__Podany tekst__:

——————————

STOPNIE POSŁUSZEŃSTWA

      Różne są stopnie posłuszeństwa. Jezus osiągnął jego najwyższy stopień — 100% — doskonałości. W żadnym innym potomku Adama nie wystąpiło ono w 100%. Maluczkie Stadko, ze wszystkich klas ziemskich stworzeń, osiągnęło jego szczyt i najznakomitszą jakość. Ale nie wszyscy członkowie mieli go w jednakowym stopniu. Apostołowie, pastor Russell oraz inni nieapostolscy członkowie gwiezdni, być może, osiągnęli wyższe poziomy posłuszeństwa Panu od pozostałych członków Maluczkiego Stadka. A pośród nich i pośród pozostałych istnieje różnorodność w ilości i jakości ich posłuszeństwa. Nie jesteśmy w stanie ocenić tę ilość i jakość, jaka była potrzebna, by pozostać w Maluczkim Stadku, gdyż, między innymi, od wszystkich członków Maluczkiego Stadka nie był wymagany ten sam stopień i jakość posłuszeństwa. Istnieje jednak granica, znana tylko Bogu i Chrystusowi, między ilością i jakością posłuszeństwa wysmaganego ze strony członków Maluczkiego Stadka a tą jaka odsyłała do członkostwa w Wielkiej Kompanii.

      Tak jak występują różnice w ilości i jakości posłuszeństwa członków Maluczkiego Stadka, tak też jest w przypadku członków Wielkiej Kompanii. Niektórzy bowiem członkowie Wielkiej Kompanii utracili członkostwo w Maluczkim Stadku o włos, a niektórzy o włos uniknęli wtórej śmierci. A między tymi dwiema skrajnościami pomiędzy członkami Wielkiej Kompanii, istniały w ilości i jakości wszelkie rodzaje posłuszeństwa.

      Można śmiało powiedzieć, że u Starożytnych i Młodocianych Godnych znajdujemy podobne różnice i stopnie posłuszeństwa. W istocie, cztery klasy spomiędzy Starożytnych Godnych i dwie spomiędzy Młodocianych Godnych przyszłego Wieku (w typie pokazane odpowiednio przez cztery grupy Kaatytów i dwie grupy Gersonitów) dają podstawę przeświadczeniu, ze między innymi były cztery ogólne stopnie posłuszeństwa pośród Starożytnych Godnych i dwa są pośród Młodocianych Godnych, z różnymi jego stopniami w czterech i dwu klasach. I bez wątpienia, tak pośród Starożytnych jak i Młodocianych Godnych mogą być tacy, którzy mają niższy stopień posłuszeństwa, iż zaledwie unikną wypadnięcia z tych klas i bez wątpienia są też tacy, którzy mając zbyt niski stopień posłuszeństwa tracą członkostwo w tych dwu klasach. W Małym Okresie wszyscy będą musieli utrzymać 100% posłuszeństwa, także w przypadku każdej innej łaski, by przejść do życia wiecznego. Tak w duchu swoich umysłów i intencji członkowie Maluczkiego
kol. 2
Stadka i Wielkiej Kompanii, choć niedoskonali w ciele, musieli posiadać 100% posłuszeństwa w czasie swoich końcowych prób.

——————————

(Wiersze wyszukiwania elementów)

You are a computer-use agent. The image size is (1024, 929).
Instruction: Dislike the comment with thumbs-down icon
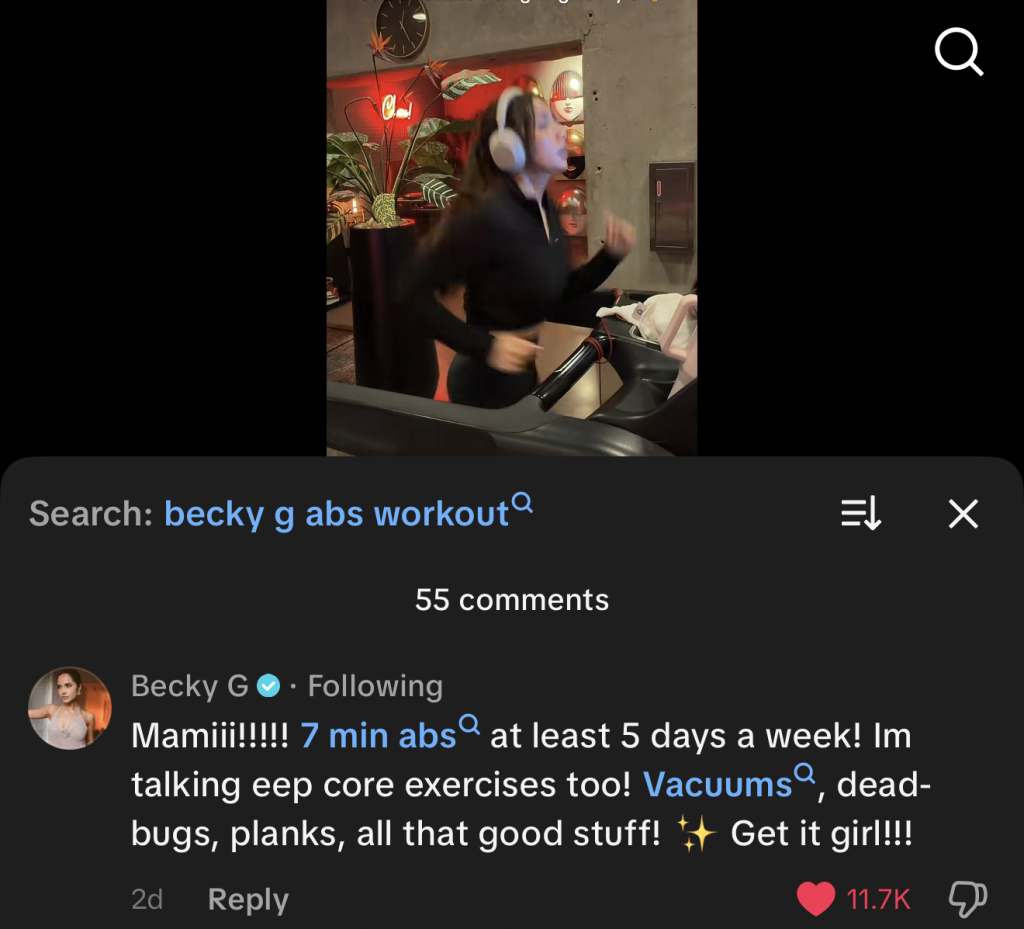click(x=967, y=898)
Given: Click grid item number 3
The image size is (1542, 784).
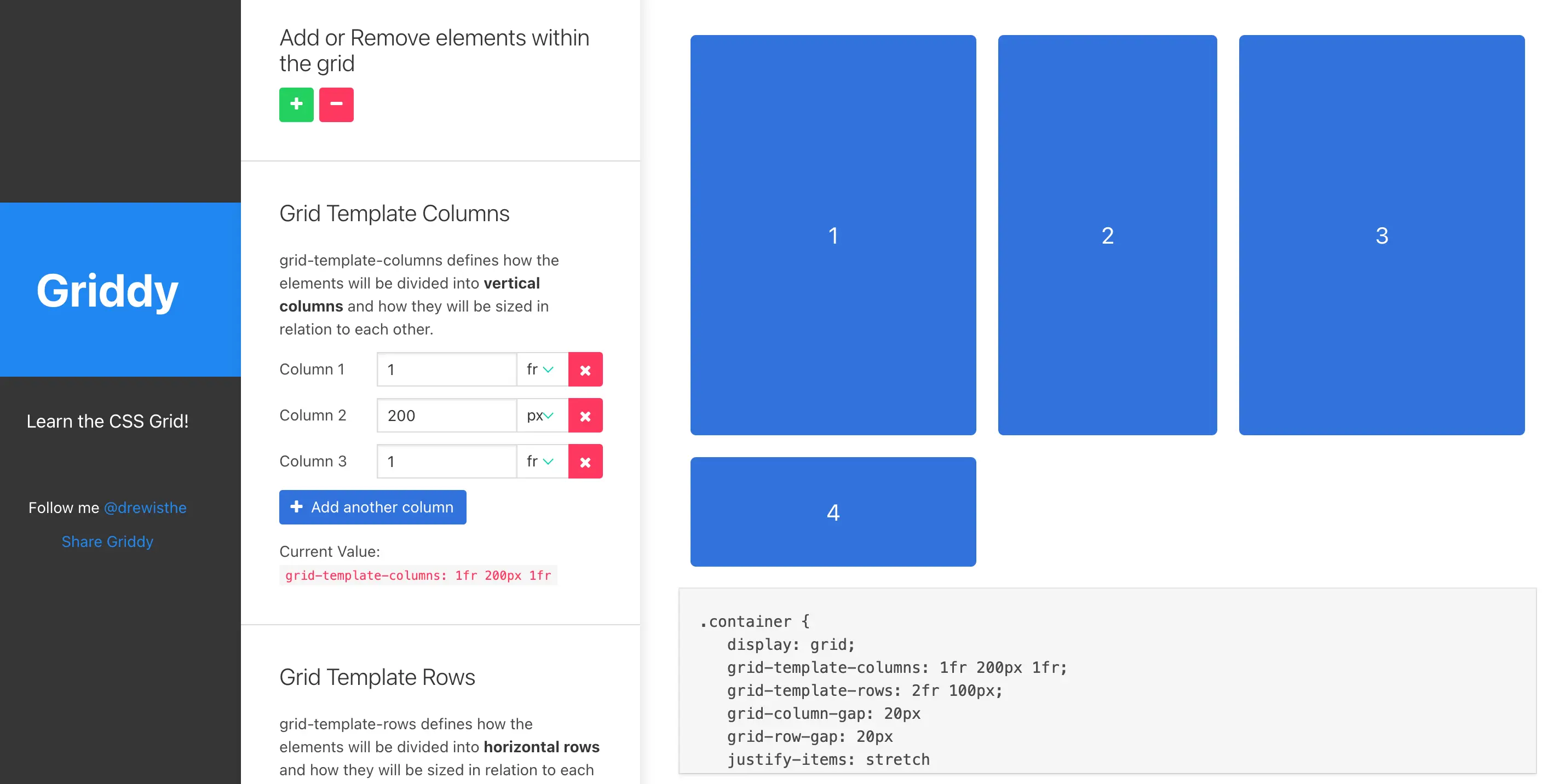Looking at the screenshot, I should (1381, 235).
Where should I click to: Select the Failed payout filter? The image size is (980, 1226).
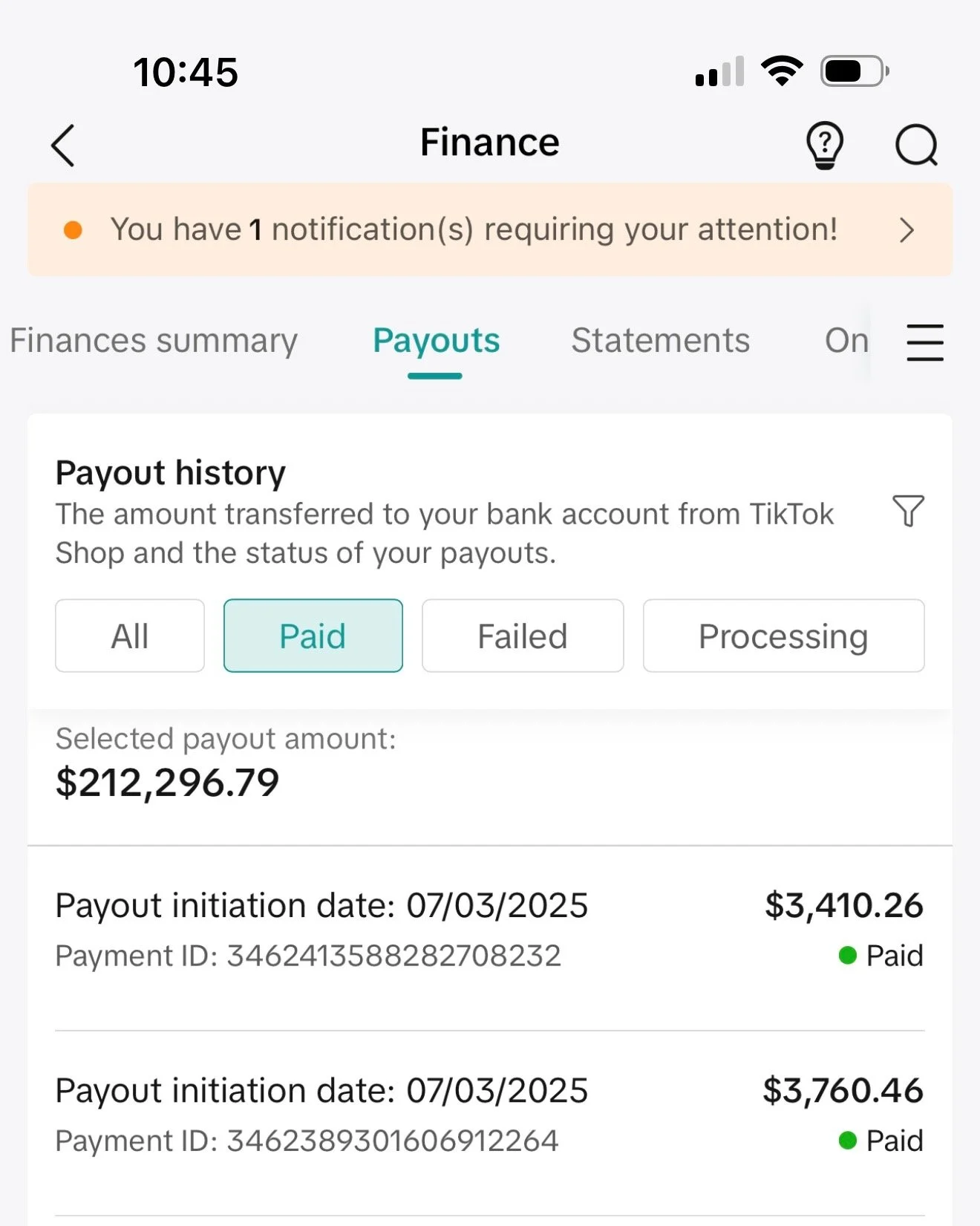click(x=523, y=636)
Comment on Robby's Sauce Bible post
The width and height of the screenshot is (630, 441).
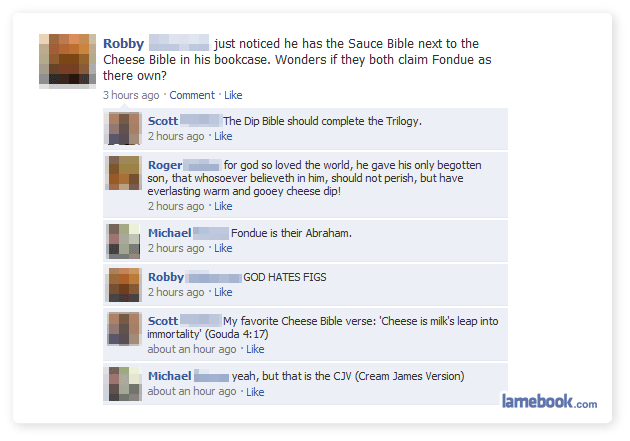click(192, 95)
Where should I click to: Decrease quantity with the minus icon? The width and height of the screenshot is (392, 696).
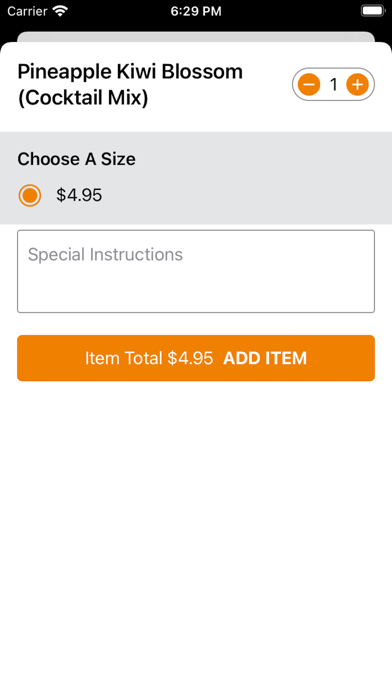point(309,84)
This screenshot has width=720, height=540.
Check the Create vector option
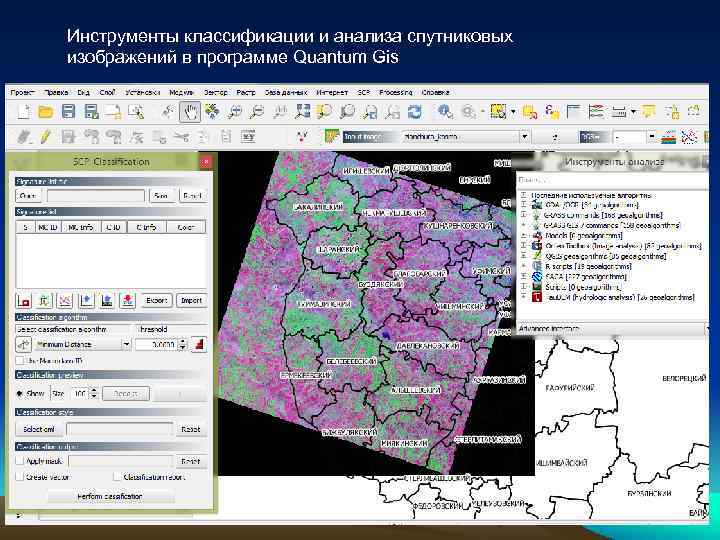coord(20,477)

——————————

__Lista zadań__:
- A) Wyjaśnij w jednym do trzech zdań, dlaczego według tekstu o stopniach posłuszeństwa nie da się ocenić ilości i jakości posłuszeństwa potrzebnej do pozostania w Maluczkim Stadku.
- B) Napisz dalszy ciąg tekstu o stopniach posłuszeństwa, zaczynając zaraz po jego ostatnim zdaniu.

__Odpowiedzi__:
- A) Nie da się tego ocenić między innymi dlatego, że nie od wszystkich członków Maluczkiego Stadka wymagano tego samego stopnia i jakości posłuszeństwa. Granicę między posłuszeństwem wymaganym od członków Maluczkiego Stadka a takim, które odsyłało do członkostwa w Wielkiej Kompanii, znają tylko Bóg i Chrystus.

- B)
MOTYWY POSŁUSZEŃSTWA

      Trzy główne łaski: wiara, nadzieja i miłość stanowią trzy główne motywy, z których powinno wypływać posłuszeństwo. Na pewno wiara w osoby, charaktery, słowa i czyny Boga i Chrystusa kształtuje właściwy fundament dla posłuszeństwa. Od czasu do czasu Bóg i Chrystus wzywają nas do posłuszeństwa, gdy widzenie zaprzecza a wiara, która ufa wtedy i tam, gdzie nie może trafić na ślad, musi wystąpić jako motyw pobudzający nasze postępowanie lub inaczej nasze posłuszeństwo zawiedzie. Stąd w przypadku posłuszeństwa musimy postępować wiarą a nie jedynie widzeniem.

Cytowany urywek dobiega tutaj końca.